Word and element location records:
↓↓↓

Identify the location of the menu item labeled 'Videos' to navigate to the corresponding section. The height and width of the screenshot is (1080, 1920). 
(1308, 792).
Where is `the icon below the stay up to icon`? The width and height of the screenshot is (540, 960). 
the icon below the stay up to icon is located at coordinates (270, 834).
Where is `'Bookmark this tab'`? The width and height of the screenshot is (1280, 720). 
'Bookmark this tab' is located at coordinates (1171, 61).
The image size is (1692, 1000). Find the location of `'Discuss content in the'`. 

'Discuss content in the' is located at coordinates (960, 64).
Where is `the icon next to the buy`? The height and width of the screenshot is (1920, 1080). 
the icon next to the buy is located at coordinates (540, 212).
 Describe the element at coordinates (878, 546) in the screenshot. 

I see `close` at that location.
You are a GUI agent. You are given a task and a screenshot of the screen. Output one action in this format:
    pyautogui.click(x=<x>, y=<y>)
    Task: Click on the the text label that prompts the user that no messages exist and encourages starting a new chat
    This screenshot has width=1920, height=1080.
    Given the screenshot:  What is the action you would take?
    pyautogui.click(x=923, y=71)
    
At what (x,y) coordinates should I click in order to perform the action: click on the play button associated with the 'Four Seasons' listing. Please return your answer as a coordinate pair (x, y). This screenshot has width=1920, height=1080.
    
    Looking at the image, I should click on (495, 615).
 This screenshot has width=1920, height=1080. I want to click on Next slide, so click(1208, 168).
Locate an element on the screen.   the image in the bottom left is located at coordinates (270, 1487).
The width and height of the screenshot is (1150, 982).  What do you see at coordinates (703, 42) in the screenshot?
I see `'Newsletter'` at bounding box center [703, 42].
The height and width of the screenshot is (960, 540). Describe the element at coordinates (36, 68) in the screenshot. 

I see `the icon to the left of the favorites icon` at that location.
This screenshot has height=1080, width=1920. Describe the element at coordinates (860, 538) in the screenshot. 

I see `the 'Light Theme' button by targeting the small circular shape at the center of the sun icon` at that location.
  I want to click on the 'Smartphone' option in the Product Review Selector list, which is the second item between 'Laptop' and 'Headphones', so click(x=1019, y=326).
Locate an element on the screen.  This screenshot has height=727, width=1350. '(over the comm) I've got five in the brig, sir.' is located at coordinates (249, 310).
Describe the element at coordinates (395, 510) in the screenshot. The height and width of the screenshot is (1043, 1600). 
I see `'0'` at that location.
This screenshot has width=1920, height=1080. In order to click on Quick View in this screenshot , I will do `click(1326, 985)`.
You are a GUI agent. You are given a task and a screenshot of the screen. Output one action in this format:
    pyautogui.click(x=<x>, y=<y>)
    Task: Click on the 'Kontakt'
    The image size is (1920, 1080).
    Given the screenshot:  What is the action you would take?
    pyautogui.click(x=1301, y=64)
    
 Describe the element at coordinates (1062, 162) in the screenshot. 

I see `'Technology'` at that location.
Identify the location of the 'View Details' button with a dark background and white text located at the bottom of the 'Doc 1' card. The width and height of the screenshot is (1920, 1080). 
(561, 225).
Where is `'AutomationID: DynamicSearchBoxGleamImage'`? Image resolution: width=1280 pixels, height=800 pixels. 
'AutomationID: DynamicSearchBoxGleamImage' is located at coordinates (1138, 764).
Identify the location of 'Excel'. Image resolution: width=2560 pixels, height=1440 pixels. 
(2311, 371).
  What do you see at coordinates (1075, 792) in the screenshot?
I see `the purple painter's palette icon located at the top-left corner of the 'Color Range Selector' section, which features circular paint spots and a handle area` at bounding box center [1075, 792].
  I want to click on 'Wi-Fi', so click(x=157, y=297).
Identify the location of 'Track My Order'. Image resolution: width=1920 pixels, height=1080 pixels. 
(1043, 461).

↑↑↑

- Task -
Return the lines of the material exactly as they are, from the line with "The image size is (1692, 1000)." up to and including the line with "pyautogui.click(x=923, y=71)".

- Answer in full -
The image size is (1692, 1000). Find the location of `'Discuss content in the'`. 

'Discuss content in the' is located at coordinates (960, 64).
Where is `the icon next to the buy`? The height and width of the screenshot is (1920, 1080). 
the icon next to the buy is located at coordinates (540, 212).
 Describe the element at coordinates (878, 546) in the screenshot. 

I see `close` at that location.
You are a GUI agent. You are given a task and a screenshot of the screen. Output one action in this format:
    pyautogui.click(x=<x>, y=<y>)
    Task: Click on the the text label that prompts the user that no messages exist and encourages starting a new chat
    This screenshot has width=1920, height=1080.
    Given the screenshot:  What is the action you would take?
    pyautogui.click(x=923, y=71)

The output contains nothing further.